Listen To You Tell Me Texas Friday 7/18/14
If you ever travel to major cities such as New York or Washington the need for transportation within the city has almost always meant hailing a cab. The experience is never great and in many cases it’s downright awful.
Yet taxicabs are among the most regulated of businesses.
In New York City, where hailing a cab is an almost inevitable feature of any trip, it can cost a million dollars or more for a taxicab operator to obtain a New York City taxi medallion – a fact that regulators assure us weeds out the riff-raff.
But the by-product of such a formidable government-mandated barrier to entry is that the taxi industry in New York (and in most other cities) is effectively a cartel – complete with the fixed prices and limited consumer options intrinsic to every cartel.
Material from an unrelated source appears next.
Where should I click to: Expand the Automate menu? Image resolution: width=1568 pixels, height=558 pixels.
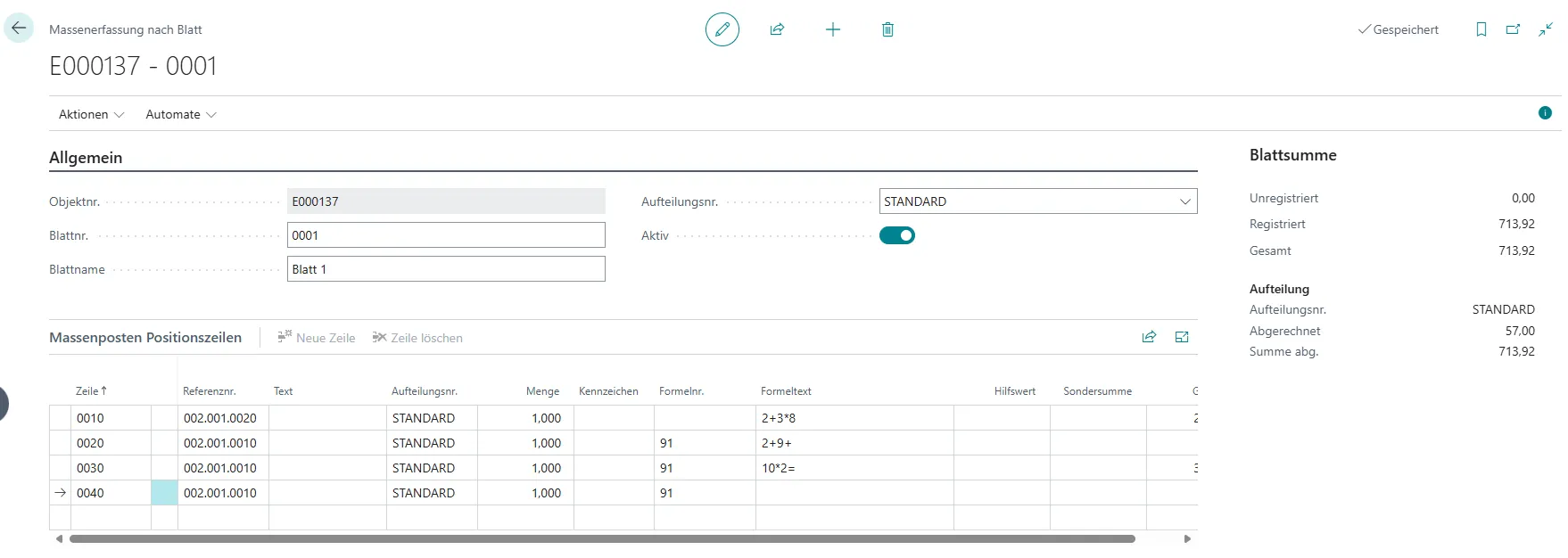click(x=181, y=114)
All this regulation, we are told, is so that consumers may be assured that taxis are safe and so that taxi drivers won’t rip us off.
And yet, despite a set of regulations as thick as a phone book, most taxi rides range from mildly to completely unpleasant. No place more so historically than in Washington, D.C., home to the most notoriously terrible taxis of any major city in the U.S.
So on a recent trip to D.C., I tried the service called Uber. Uber is not a taxicab company. It’s what is called a “transportation network company” or TNC. Think of it as a cooperative network of independent intra-city transportation providers.
Uber drivers use their own (very nice) cars and are summoned by a free and very user-friendly smartphone app. The app tells the driver where you are and shows you on a map where the driver is and when he will arrive. At the end of the ride, you rate the driver and his aggregate rating is visible to his next customer. (On none of my Uber rides was the driver rated less than 4.8 on a 0 to 5 scale. I gave ‘fives’ every time.)
Many of my Uber rides came with cold bottles of water in the backseat cupholders free for the taking and candies and mints in a tray on the seat. The experience was in every case an order of magnitude better than a Washington, D.C. cab for about 40 percent less cost.
Wherever I go, if Uber is available, I’ll never hail a cab again. I have seen the future of point-to-point travel in major cities and it’s not municipally-regulated taxicabs.
So of course, the taxi cartels and regulators are doing all they can to crush TNCs like Uber. It would never occur to entrenched taxi owners to emulate them. They’ll instead make maximum use of government muscle against those who would dare innovate.
That heavily regulated industries never innovate and are therefore easily beaten by entrepreneurs who do is forever lost on those who believe in the goodness of government.
But now that I’ve seen the taxi industry stood on its head by creative, free-market innovation, I’m (again) imagining what the health care industry would look like if the government got out of it.
Perhaps we’d have the Uber-equivalent smartphone app for finding a doctor — at 40 percent less than what seeing a doctor costs now.